On investing, customers receive a key features illustration, showing projections at three growth rates.
Yearly statements update these, but in ‘real' terms, allowing for the effect of inflation. It's essential that the estimates we give customers remain realistic, but too many changes to assumptions can be bewildering.
Putting projection figures into context
Aegon is providing the background to the changes alongside yearly statements, but some customers may seek further help from their adviser.
Real world developments
Some changes reflect ‘real world' developments. It's widely expected that future returns on most asset classes will be lower than historically hoped for.
Providers must use projection rates that reflect realistic expectations of returns on the underlying asset classes, so within current regulations, customers can expect to see lower future projected returns.
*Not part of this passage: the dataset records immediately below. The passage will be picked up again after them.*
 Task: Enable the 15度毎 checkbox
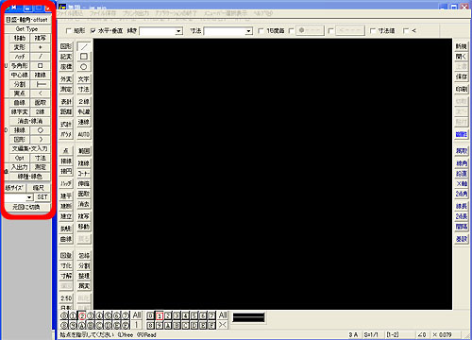point(261,31)
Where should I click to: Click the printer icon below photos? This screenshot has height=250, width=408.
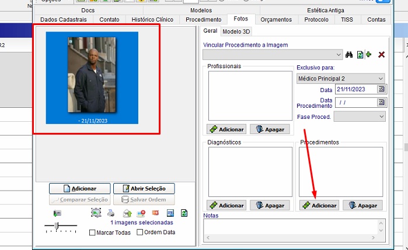coord(111,213)
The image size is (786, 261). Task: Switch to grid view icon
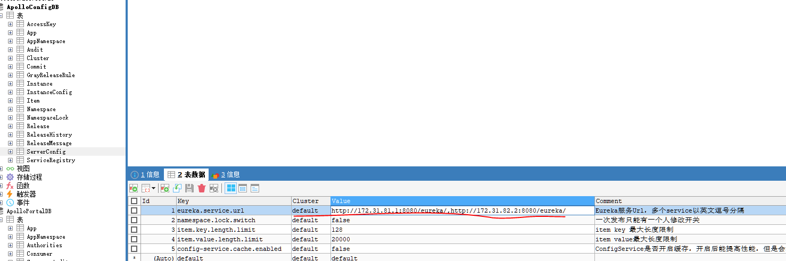(x=231, y=188)
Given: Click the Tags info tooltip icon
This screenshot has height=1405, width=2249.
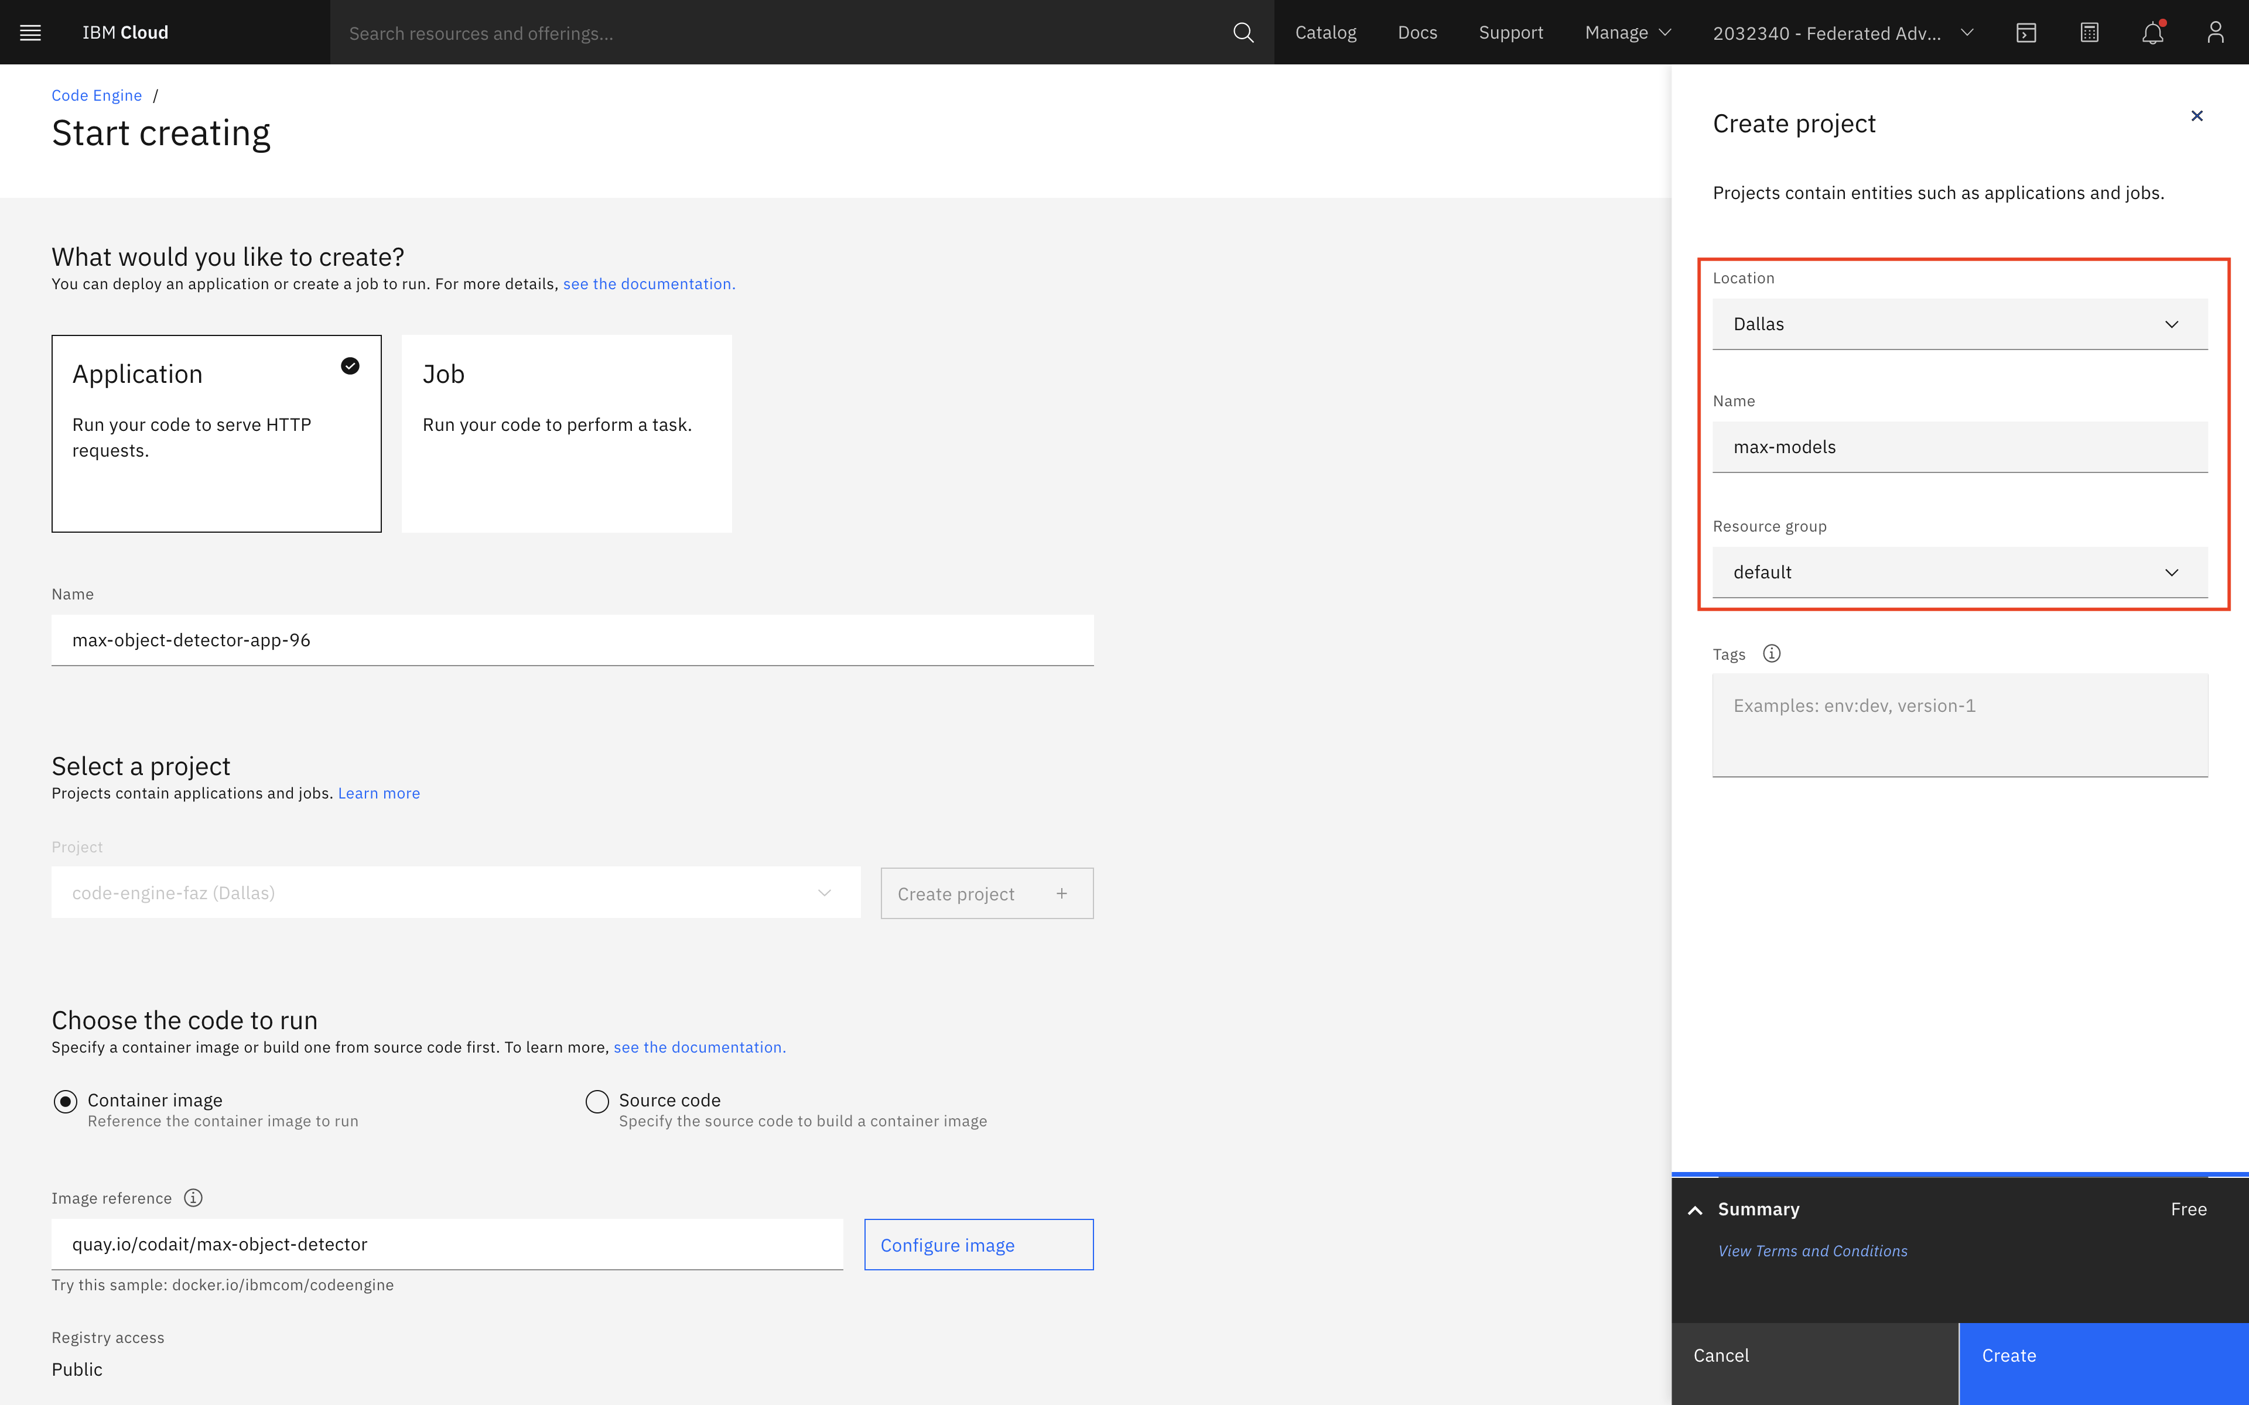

Annuity rates have also come down because of historically low gilt yields and life expectancy improvements. This means annuity income from the same projected fund could be around 15% less than assumed a year ago.
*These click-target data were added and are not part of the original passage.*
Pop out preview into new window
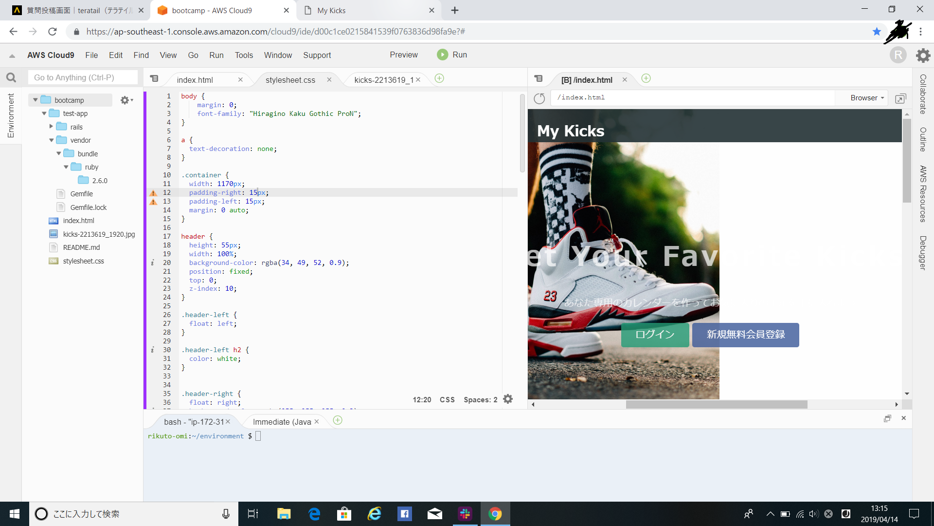Viewport: 934px width, 526px height. (x=900, y=98)
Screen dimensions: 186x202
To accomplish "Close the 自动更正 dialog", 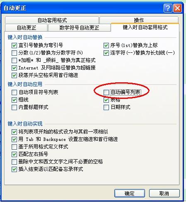I will [177, 8].
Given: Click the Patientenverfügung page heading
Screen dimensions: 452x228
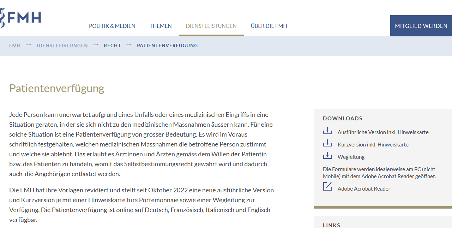Looking at the screenshot, I should (57, 88).
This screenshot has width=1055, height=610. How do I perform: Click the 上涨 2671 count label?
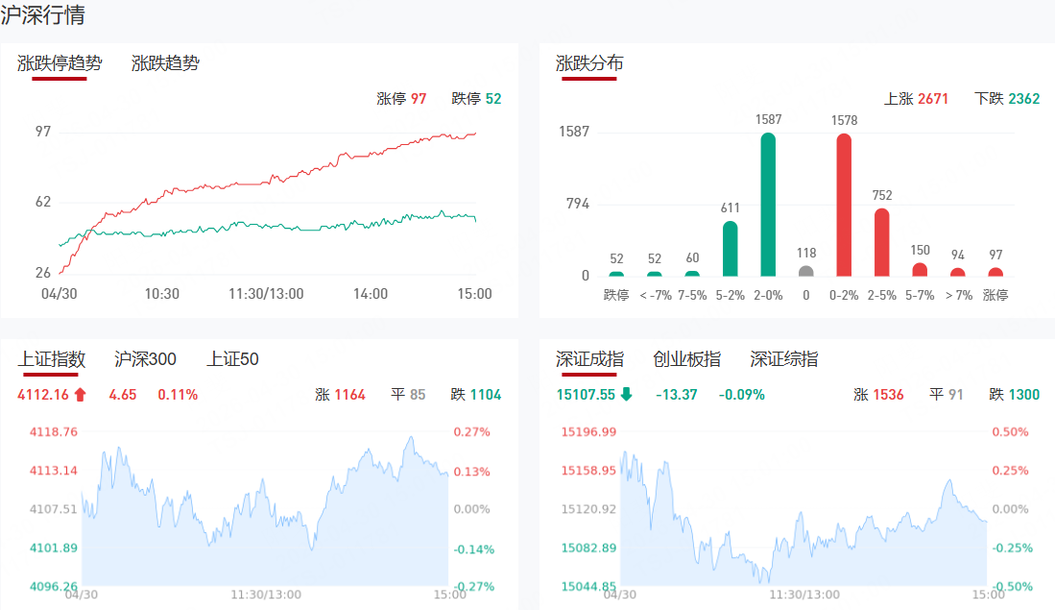pyautogui.click(x=916, y=99)
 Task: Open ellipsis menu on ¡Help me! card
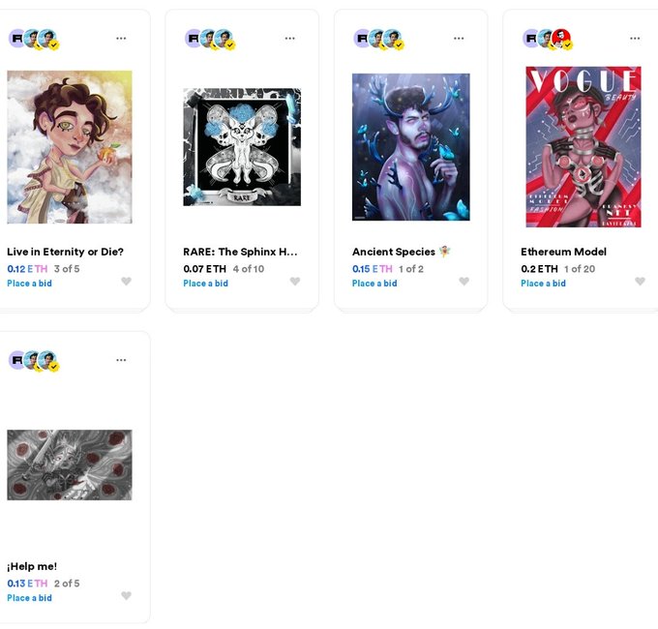pos(121,360)
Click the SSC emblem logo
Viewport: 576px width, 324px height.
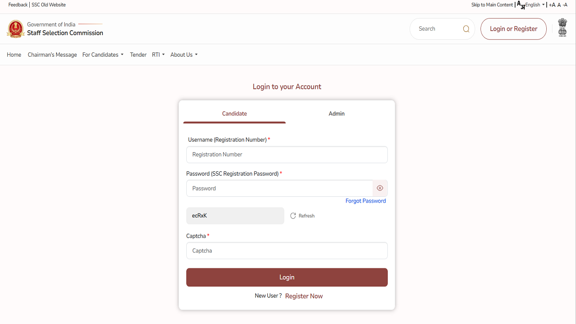point(15,28)
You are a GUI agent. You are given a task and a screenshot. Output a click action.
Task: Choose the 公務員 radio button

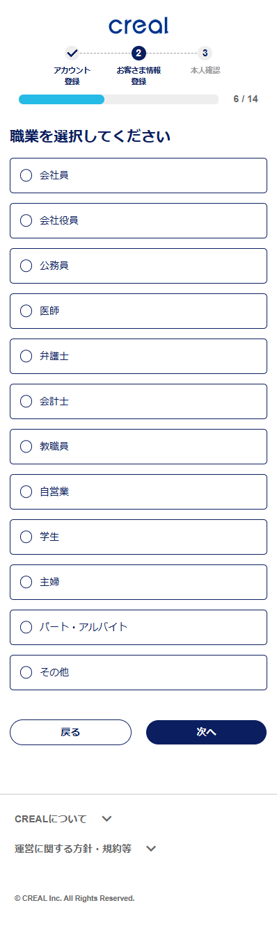139,266
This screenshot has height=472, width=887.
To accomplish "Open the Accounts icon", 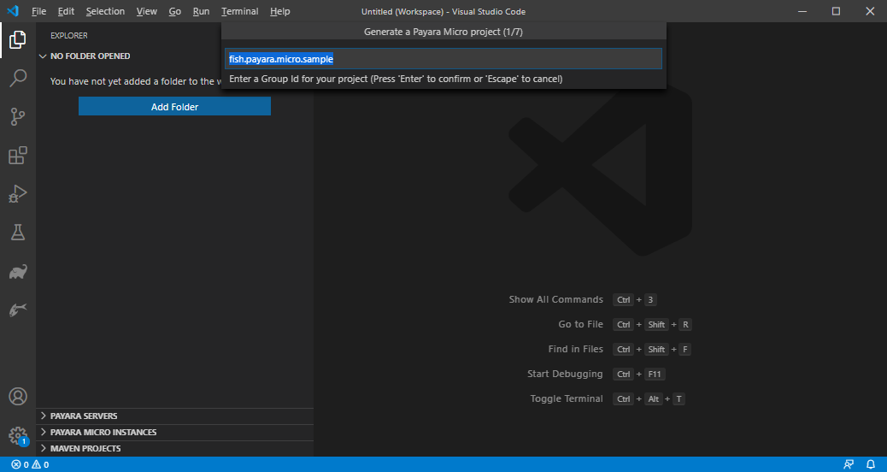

This April, contracting-out on a defined contribution basis ended. This means customers who were contracted out in defined contribution schemes will no longer receive National Insurance rebates to boost their funds, again reducing their projected policy proceeds.
As a result of a European Court ruling, providers can no longer offer gender-specific annuity rates. While in reality, females on average outlive males, from 21 December, annuity rates won't be allowed to reflect this, meaning females could see their annuity rates rise, while males may see a further fall.
There are also presentational changes. While all providers should now be using ‘asset specific' projection rates in key features and yearly statements, there's a lack of consistency between the actual projection rates used, even for similar funds.
This doesn't help advisers or customers, particularly when comparing different pensions.
The Financial Services Authority (FSA) is consulting on ‘capping' the intermediate growth rate at 5%, rather than the current 7%. There would also be lower caps for the higher and lower rates on either side of the intermediate rate.
The proposed 5% cap is based on an independent report which concluded that a typical pension fund, invested two thirds in equities and property and one third in bonds would be unlikely to return 7%, and 5% might be more realistic.